Time to render tICA model in a Plumed like file

import pandas as pd 
import mdtraj as md 
from msmbuilder.utils import load
from msmbuilder.featurizer import ContactFeaturizer
from tica_metadynamics.plumed_writer import render_tica_plumed_file

#python imports
import os,glob
import numpy as np
import pickle
#make sure that you have already fit the model using the notebooks above.
tica_model = load("./tica_mdl.pkl")
top = md.load("../prot0.pdb")
# swap this for whatever you have. The code for now supports contacts, dihedral, and angles. 
feat =ContactFeaturizer([[35,79],[215,293]], scheme='ca')
# this basically maps every feature to atom indices. 
df1 = pd.DataFrame(feat.describe_features(top))
print(df1)

Output

atominds featuregroup featurizer otherinfo resids resnames \
0 [[534], [1203]] ca Contact 20 [35, 79] [ASP, VAL] 
1 [[3336], [4558]] ca Contact 20 [215, 293] [ASH, LEU]

resseqs 
0 [36, 80] 
1 [216, 294]
# to see the first 2 contacts for example 
print(df1.head())

output  = render_tica_plumed_file(tica_mdl= tica_model, df= df1, n_tics= 2, multiple_tics=None)

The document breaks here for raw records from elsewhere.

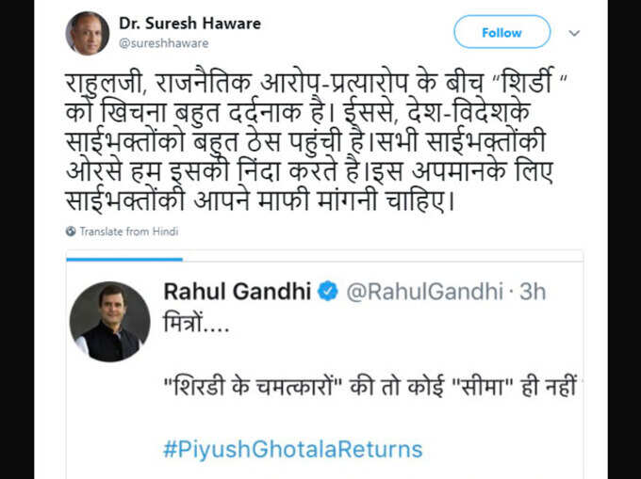Image resolution: width=641 pixels, height=479 pixels.
Task: Click the मित्रों.... line in quoted tweet
Action: coord(196,324)
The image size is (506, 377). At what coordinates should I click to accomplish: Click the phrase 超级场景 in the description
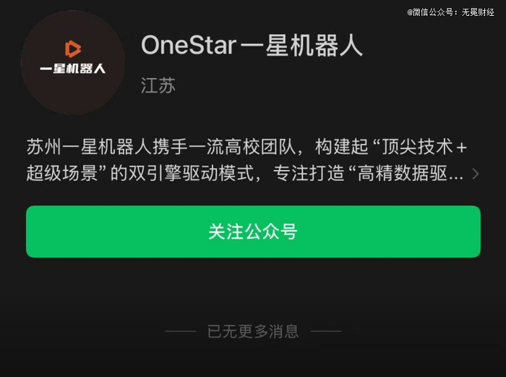coord(62,174)
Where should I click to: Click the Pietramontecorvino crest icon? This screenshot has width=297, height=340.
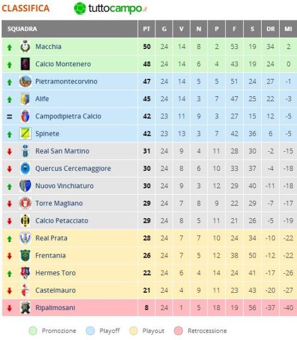pyautogui.click(x=25, y=81)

# output is a dictionary whose integer values are the tICs
# to get the 0th tIC
print(output[0])

# to get the 1st tIC
print(output[1])

Output

RESTART
DISTANCE ATOMS=535,1204 LABEL=ca_35_79 

DISTANCE ATOMS=3337,4559 LABEL=ca_215_293 

MATHEVAL ARG=ca_35_79 FUNC=x-1.53548354803 LABEL=meanfree_None_ca_35_79 PERIODIC=NO 

MATHEVAL ARG=ca_215_293 FUNC=x-1.49968935084 LABEL=meanfree_None_ca_215_293 PERIODIC=NO 

COMBINE LABEL=tic0 ARG=meanfree_None_ca_35_79,meanfree_None_ca_215_293 COEFFICIENTS=-0.138211254458,-11.6562007437 PERIODIC=NO 
METAD ARG=tic0 SIGMA=0.2 HEIGHT=1.0 FILE=HILLS TEMP=300 PACE=1000 LABEL=metad BIASFACTOR=50
PRINT ARG=tic0,metad.bias STRIDE=1000 FILE=BIAS 
RESTART
DISTANCE ATOMS=535,1204 LABEL=ca_35_79 

DISTANCE ATOMS=3337,4559 LABEL=ca_215_293 

MATHEVAL ARG=ca_35_79 FUNC=x-1.53548354803 LABEL=meanfree_None_ca_35_79 PERIODIC=NO 

MATHEVAL ARG=ca_215_293 FUNC=x-1.49968935084 LABEL=meanfree_None_ca_215_293 PERIODIC=NO 

COMBINE LABEL=tic1 ARG=meanfree_None_ca_35_79,meanfree_None_ca_215_293 COEFFICIENTS=-2.78923032711,-0.309608739165 PERIODIC=NO 
METAD ARG=tic1 SIGMA=0.2 HEIGHT=1.0 FILE=HILLS TEMP=300 PACE=1000 LABEL=metad BIASFACTOR=50
PRINT ARG=tic1,metad.bias STRIDE=1000 FILE=BIAS

A little bit of adjustment will give you a Plumed file which you can use for Metadynamics simulations

DISTANCE ATOMS=535,1204 LABEL=d1
DISTANCE ATOMS=3337,4559 LABEL=d2

MATHEVAL ARG=d1 FUNC=x-1.53548354803 LABEL=c1 PERIODIC=NO 
MATHEVAL ARG=d2 FUNC=x-1.49968935084 LABEL=c2 PERIODIC=NO 

COMBINE LABEL=tic0 ARG=c1,c2 COEFFICIENTS=-0.138211254458,-11.6562007437 PERIODIC=NO
COMBINE LABEL=tic1 ARG=c1,c2 COEFFICIENTS=-2.78923032711,-0.309608739165 PERIODIC=NO 

UPPER_WALLS ARG=d1,d2 AT=2.2,1.65 KAPPA=5000.0,5000.0 EXP=4,4 EPS=1,1 OFFSET=0,0 LABEL=uwall
LOWER_WALLS ARG=d1,d2 AT=1.0,1.3 KAPPA=5000.0,5000.0 EXP=4,4 EPS=1,1 OFFSET=0,0 LABEL=lwall
 
#METAD ARG=tic0,tic1 SIGMA=0.02,0.02 HEIGHT=1.0 FILE=HILLS TEMP=300 PACE=1000 LABEL=metad BIASFACTOR=15
PRINT ARG=tic0,tic1,d1,d2,c1,c2 STRIDE=1 FILE=COLVAR

Try to run plumed driver using the above input to confirm if everything is okay or not.